- [DATA IN THIS EXERCISE]
○ ○ ○ ○ ○ ○ ○
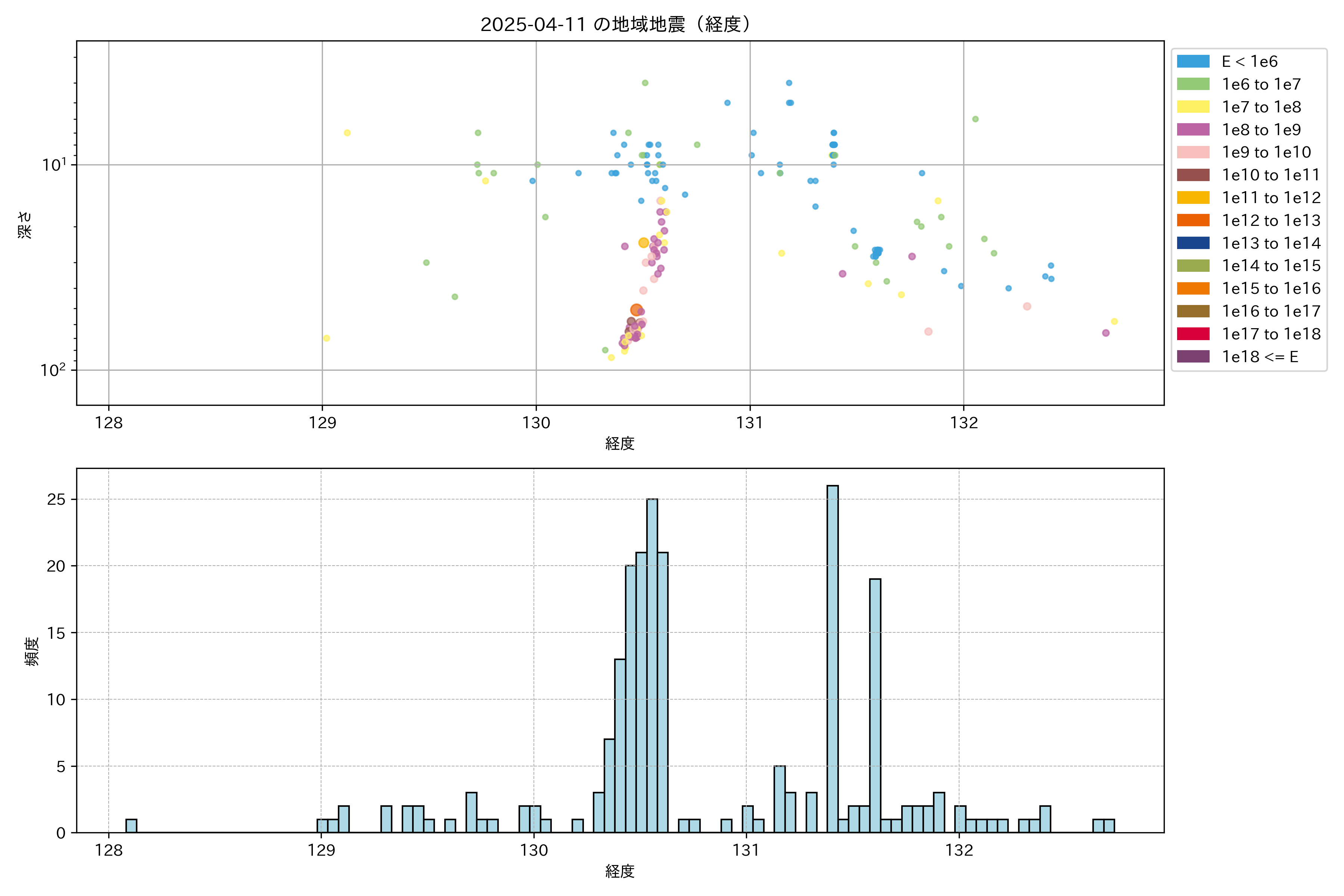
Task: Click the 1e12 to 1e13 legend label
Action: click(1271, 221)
○ ○ ○ ○ ○ ○ ○
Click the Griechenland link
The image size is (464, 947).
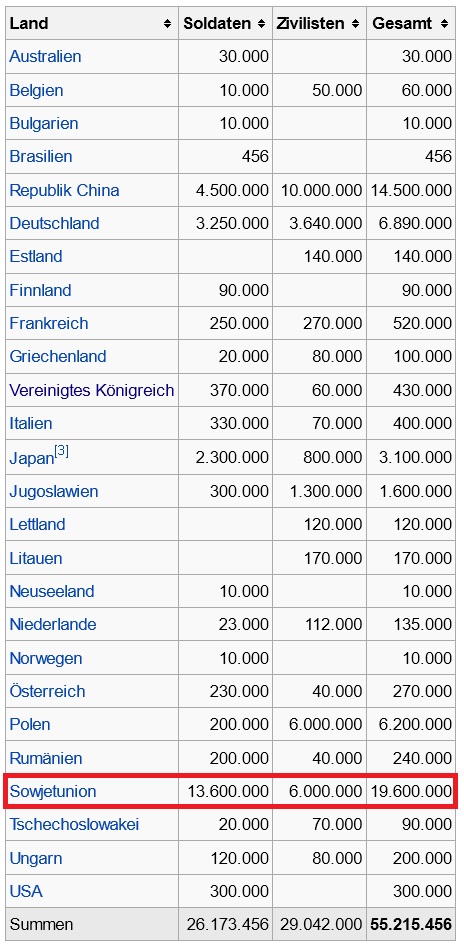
○ ○ ○ ○ ○ ○ ○
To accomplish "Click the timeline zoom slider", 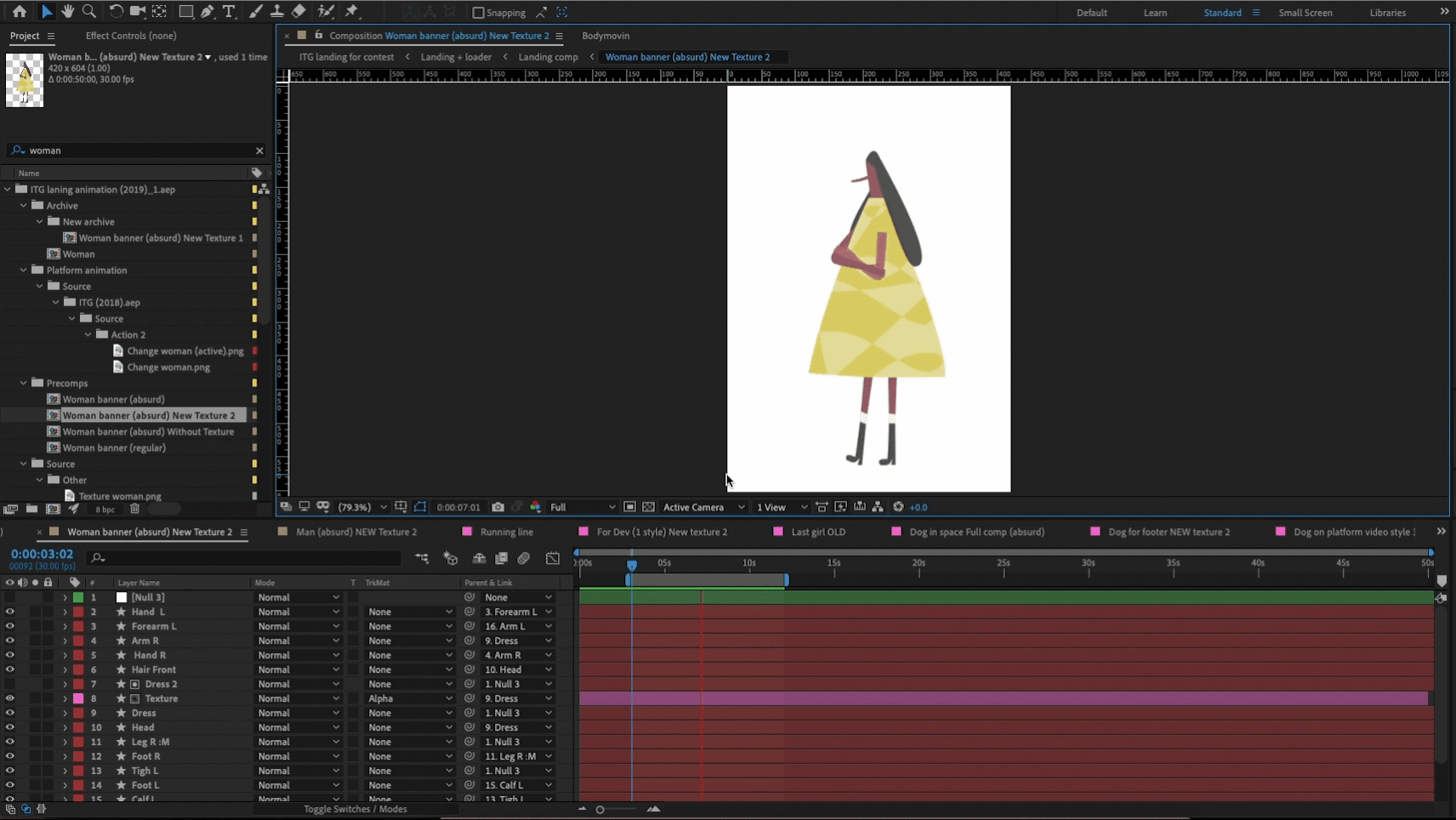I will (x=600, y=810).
○ ○ ○ ○ ○ ○ ○
- [GIVEN TASK] Echo back the lines that begin with the one containing "Click the Griechenland link" and end with the one containing "The image size is (464, 947).", including both, and nothing else.

- [THE RESPONSE]
Click the Griechenland link
The image size is (464, 947).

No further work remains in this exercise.